EXERCISE PROMPT = Copy out the entries verbatim, from the line containing "Task: Open the WuPeiqi profile link" through the end of the entries, with both ends included. Leave the pictures out of your copy.

DATASET EXCERPTS =
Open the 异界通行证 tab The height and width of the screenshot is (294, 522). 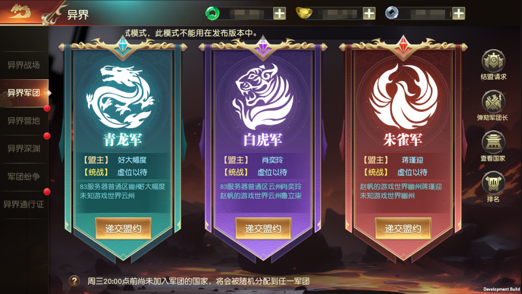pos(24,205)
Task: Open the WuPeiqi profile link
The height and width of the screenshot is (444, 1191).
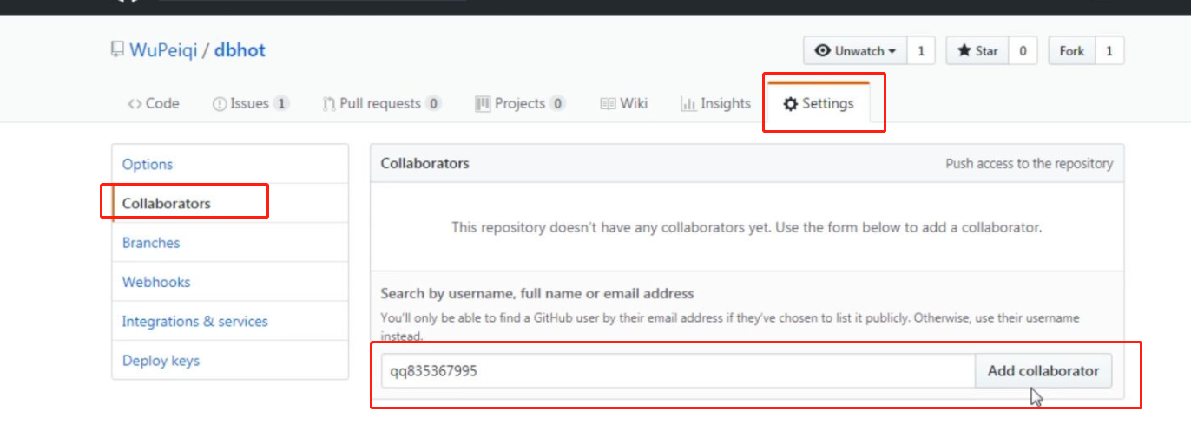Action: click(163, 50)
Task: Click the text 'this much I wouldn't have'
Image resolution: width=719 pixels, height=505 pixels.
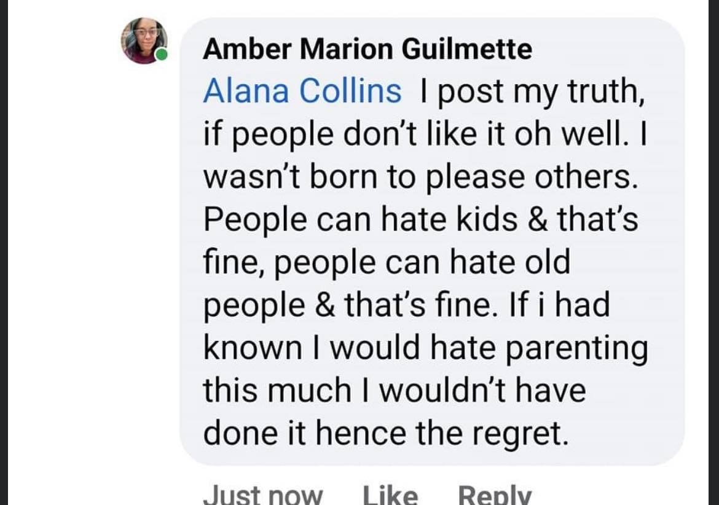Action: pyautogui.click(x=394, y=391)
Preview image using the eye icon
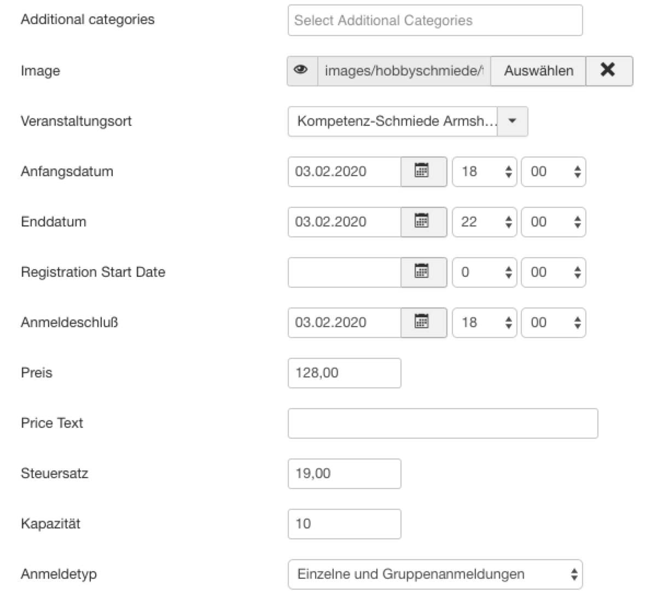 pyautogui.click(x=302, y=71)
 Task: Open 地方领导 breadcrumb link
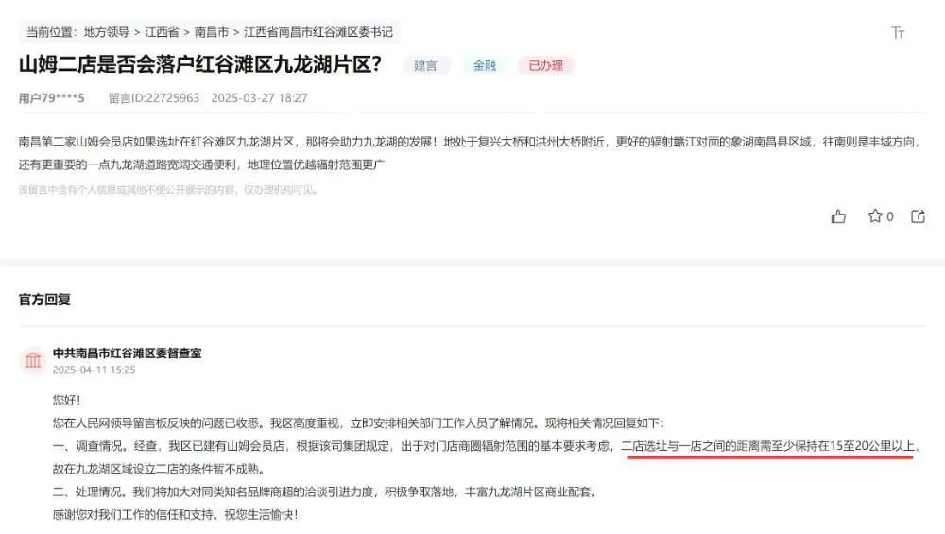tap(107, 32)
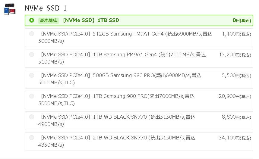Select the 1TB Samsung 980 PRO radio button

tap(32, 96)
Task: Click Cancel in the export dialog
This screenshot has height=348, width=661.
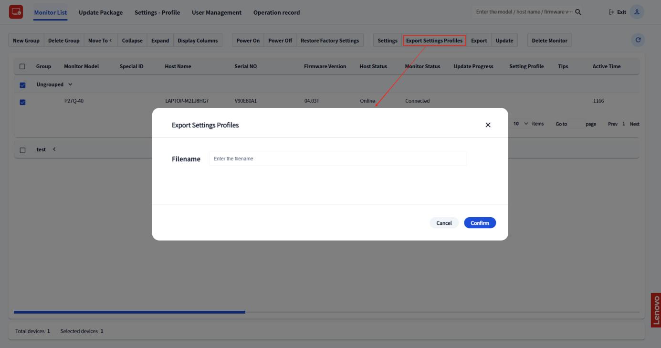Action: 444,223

WRITTEN RESPONSE =
Task: Open the WuPeiqi profile link
The height and width of the screenshot is (444, 1191).
Action: click(163, 50)
Task: Click the text 'this much I wouldn't have'
Image resolution: width=719 pixels, height=505 pixels.
Action: pyautogui.click(x=394, y=391)
Preview image using the eye icon
 pyautogui.click(x=302, y=71)
 Task: Open 地方领导 breadcrumb link
tap(107, 32)
Select the 1TB Samsung 980 PRO radio button

tap(32, 96)
Task: Click Cancel in the export dialog
This screenshot has height=348, width=661.
Action: 444,223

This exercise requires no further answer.